Bloodborne 考察の最初に
Bloodborneは獣狩りの夜の物語です。
DARK SOULSでは火のない(消えかかった)世界に火を灯しましたがBloodborneでは獣狩りの夜に灯りを点けました。
電気もガスもない時代、人がコントロールできる光って火くらいですよね。火を使えることが人間と人間以外の生物を隔てているとも言います。「光」を得ること、得る手段は所謂ソウルシリーズに共通するテーマとなっているように思います(鬼仏見出は置いておく)。
またBloodborneといえば「啓蒙」です。「啓蒙」とは、「蒙(無知蒙昧の蒙。物事に暗いこと)」を「啓(ひら)く」こと。

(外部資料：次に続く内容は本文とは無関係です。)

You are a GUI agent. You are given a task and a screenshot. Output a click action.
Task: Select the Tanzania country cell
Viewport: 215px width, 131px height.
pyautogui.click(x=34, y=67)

プレイヤーが未知の暗い夜のフィールドに灯りを灯していくことも一種の啓蒙活動ではないでしょうか。さらに啓蒙を調べるとこんなものを見つけました。
カントは『啓蒙とは何か』(1784)で次のように定義している。
(引用)啓蒙とは何か。それは人間が、みずから招いた未成年の状態から抜けでることだ。(中略)こうして啓蒙の標語とでもいうものがあるとすれば、それは「知る勇気をもて(サペーレ・アウデ)」だ。すなわち「自分の理性を使う勇気をもて」ということだ。<カント/木田元訳『永遠平和のために/啓蒙とは何か』2006 光文社古典新訳文庫 p.10>
「知る勇気をもて」。まさにBloodborneの攻略には勇気が要りました。 しかし、時に人間の好奇心は破滅に繋がります。
だが、人々は注意せよ
君たちは弱く、また幼い
ー 教区長 エミーリア
「幼い」とは「未成年の状態」を想起させるワードですね。この他にも「知らなくてよいものは知らなくてよい」、「知らなければよかった」、「知ったら殺す」的なセリフや記載が、Bloodborneにはたくさんたくさん出てきますね。
カントのいう「知る勇気」とクトゥルフの「SAN値」を掛け合わせる。これが宮崎Dの作った「ゴシックホラーがコズミックホラーに侵食される」入り口だと思います。
さて、前置きが長くなってしまいましたが、私はBloodborneが大好きです。Bloodborneが大好きなのですが、結局どんな話なの?となるととても困ってしまいます。DARK SOULSもそうですが、一口に設定や物語を語るのがこんなに難しいゲームってありますでしょうか。というか、製作者以外で明確に答えられる人いるんですかね?
とはいえ、悪夢の内に秘密を感じ、それを知らずにいられない…私ももう、ビルゲンワースの立派な末裔というわけで、あくまで私の中でのBloodborneとして、大筋で整合性の取れた筋書きがあります。
このnoteは、そんな私の妄想を考察と銘打ち、だらだらと書き連ねます。自分の脳内でまとまりきらなかった情報の整理でもありますが、マリア様に殺されるまでぼちぼちやって参りたいと思います。…愚かな好奇を、忘れるようなね。